Re: Is a Hive installation necessary for Spark SQL?

Mich Talebzadeh Sun, 25 Apr 2021 09:02:13 -0700

Hi,

I don't know much about delta but your statement below


df.createOrReplaceTempView("myTable")
res = spark.sql("select * from myTable")


The so-called TempView is a reference to a hash table in memory. That is,
you are mapping your dataframe* df *to a hash table in memory and it is
transient, meaning that it is not persistent.


I have never heard of partition discovery or optimisation of  sql with a
tempView.

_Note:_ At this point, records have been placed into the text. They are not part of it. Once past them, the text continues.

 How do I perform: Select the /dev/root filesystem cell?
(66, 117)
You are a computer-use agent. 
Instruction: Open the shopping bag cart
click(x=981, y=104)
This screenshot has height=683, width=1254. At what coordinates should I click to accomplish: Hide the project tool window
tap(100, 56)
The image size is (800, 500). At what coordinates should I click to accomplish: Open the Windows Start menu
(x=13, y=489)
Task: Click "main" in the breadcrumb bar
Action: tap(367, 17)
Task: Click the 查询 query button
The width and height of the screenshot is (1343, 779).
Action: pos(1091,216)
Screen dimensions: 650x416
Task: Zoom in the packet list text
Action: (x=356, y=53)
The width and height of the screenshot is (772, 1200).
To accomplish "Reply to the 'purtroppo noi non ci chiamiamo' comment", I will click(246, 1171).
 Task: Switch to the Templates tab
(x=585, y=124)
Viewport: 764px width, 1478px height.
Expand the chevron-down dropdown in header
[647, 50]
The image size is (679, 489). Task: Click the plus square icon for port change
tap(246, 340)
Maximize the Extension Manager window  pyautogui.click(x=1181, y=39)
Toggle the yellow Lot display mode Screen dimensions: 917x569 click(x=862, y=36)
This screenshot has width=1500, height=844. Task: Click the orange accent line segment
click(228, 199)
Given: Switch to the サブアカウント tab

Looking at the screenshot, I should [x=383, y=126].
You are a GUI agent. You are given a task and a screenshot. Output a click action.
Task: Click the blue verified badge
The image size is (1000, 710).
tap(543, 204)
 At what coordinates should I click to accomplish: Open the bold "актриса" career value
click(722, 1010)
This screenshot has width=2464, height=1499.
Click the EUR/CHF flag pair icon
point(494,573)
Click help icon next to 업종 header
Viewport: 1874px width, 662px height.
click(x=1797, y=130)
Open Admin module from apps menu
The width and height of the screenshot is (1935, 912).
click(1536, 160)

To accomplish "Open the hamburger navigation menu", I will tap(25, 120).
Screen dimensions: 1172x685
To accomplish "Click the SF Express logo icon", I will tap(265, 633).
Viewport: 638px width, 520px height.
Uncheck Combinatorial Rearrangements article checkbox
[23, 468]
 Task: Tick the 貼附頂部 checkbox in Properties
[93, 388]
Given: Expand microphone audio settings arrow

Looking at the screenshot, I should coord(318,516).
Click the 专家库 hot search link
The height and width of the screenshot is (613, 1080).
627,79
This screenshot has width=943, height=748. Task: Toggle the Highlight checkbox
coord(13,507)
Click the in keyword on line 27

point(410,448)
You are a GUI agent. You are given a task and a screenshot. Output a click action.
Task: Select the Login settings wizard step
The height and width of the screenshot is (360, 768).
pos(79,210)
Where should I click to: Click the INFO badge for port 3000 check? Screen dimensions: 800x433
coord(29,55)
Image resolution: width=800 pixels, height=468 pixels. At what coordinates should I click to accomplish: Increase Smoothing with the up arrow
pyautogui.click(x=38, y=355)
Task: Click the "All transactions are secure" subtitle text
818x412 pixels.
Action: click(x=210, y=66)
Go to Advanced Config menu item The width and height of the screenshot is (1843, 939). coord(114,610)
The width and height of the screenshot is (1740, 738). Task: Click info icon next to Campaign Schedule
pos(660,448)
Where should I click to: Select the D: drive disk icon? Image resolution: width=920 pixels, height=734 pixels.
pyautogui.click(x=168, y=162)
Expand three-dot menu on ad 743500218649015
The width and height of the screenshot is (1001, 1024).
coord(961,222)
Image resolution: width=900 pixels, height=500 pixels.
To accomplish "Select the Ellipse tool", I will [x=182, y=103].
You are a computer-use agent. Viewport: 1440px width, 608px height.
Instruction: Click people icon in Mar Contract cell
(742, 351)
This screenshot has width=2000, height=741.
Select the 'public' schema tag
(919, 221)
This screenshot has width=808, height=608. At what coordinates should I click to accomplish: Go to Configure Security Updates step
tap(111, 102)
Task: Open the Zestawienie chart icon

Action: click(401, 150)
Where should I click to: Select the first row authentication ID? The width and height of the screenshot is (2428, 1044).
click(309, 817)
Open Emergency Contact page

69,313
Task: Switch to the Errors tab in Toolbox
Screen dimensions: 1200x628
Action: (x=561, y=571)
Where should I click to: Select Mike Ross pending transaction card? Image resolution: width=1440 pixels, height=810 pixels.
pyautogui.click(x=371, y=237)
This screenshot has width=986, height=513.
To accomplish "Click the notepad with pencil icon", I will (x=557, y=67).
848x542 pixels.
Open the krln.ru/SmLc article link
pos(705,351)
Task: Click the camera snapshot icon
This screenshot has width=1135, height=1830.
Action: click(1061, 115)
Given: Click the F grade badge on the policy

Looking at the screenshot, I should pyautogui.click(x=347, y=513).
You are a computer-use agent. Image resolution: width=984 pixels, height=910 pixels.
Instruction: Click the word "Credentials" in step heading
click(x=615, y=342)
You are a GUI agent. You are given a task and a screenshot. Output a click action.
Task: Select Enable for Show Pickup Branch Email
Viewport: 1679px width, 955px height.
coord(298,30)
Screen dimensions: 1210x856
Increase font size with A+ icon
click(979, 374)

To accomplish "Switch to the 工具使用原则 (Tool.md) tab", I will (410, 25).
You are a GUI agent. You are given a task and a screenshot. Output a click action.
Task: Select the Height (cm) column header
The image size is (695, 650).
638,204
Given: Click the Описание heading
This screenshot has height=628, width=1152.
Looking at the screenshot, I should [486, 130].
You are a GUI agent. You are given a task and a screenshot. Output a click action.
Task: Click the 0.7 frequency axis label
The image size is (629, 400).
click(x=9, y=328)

Hive comes into play when you persist the data to disk.


df.createOrReplaceTempView("myTable")

Then you can either store it as below on Hive

from pyspark.sql import HiveContext
df.repartition(2).partitionBy("ID").write.mode("overwrite").saveAsTable("test.hiveTable")
-- test database in Hive has to exist


or


fullyQualifiedTableName="test.hiveTable"

sqltext  = ""

if (spark.sql("SHOW TABLES IN test like 'hiveTable'").count() == 1):

  rows = spark.sql(f"""SELECT COUNT(1) FROM
{fullyQualifiedTableName}""").collect()[0][0]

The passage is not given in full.